### TASK DETAILS
Using the material below, print the line that contains "Given: Click the magnifier zoom icon", the line that contains "Instruction: Click the", and every line in between, exactly and nothing else.

### LISTED RECORDS
- - - -

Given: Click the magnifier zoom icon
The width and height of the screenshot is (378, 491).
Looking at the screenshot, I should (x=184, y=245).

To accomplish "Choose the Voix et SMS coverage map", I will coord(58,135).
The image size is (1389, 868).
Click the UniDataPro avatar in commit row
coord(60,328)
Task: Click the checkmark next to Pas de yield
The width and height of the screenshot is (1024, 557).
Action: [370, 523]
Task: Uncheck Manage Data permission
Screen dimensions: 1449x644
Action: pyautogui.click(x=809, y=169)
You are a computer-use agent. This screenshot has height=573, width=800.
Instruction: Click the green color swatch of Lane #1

- - - -

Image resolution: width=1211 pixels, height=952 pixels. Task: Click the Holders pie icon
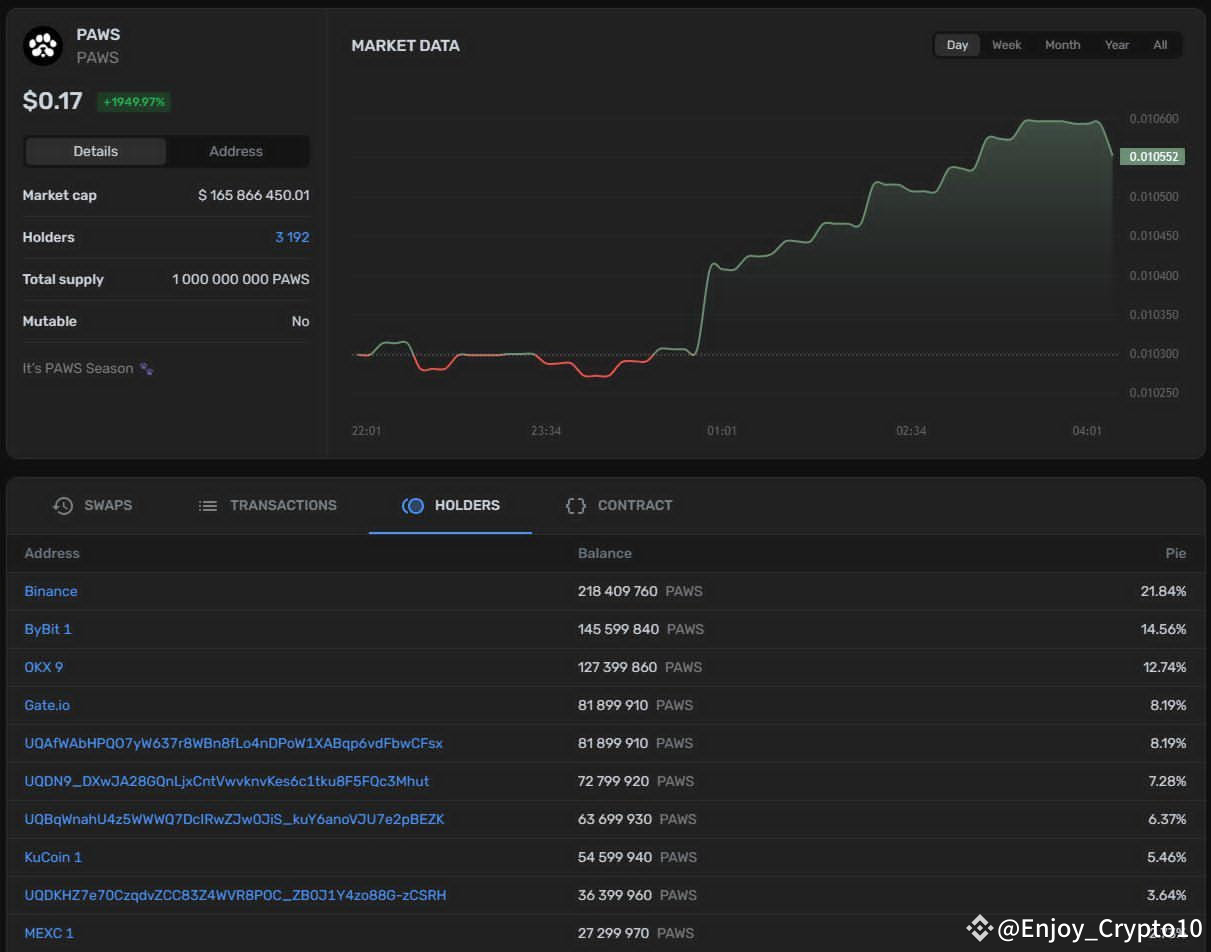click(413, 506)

- - - -

### OUTPUT
Given: Click the magnifier zoom icon
The width and height of the screenshot is (378, 491).
Looking at the screenshot, I should (x=184, y=245).

To accomplish "Choose the Voix et SMS coverage map", I will coord(58,135).
The image size is (1389, 868).
Click the UniDataPro avatar in commit row
coord(60,328)
Task: Click the checkmark next to Pas de yield
The width and height of the screenshot is (1024, 557).
Action: [370, 523]
Task: Uncheck Manage Data permission
Screen dimensions: 1449x644
Action: pyautogui.click(x=809, y=169)
You are a computer-use agent. This screenshot has height=573, width=800.
Instruction: Click the green color swatch of Lane #1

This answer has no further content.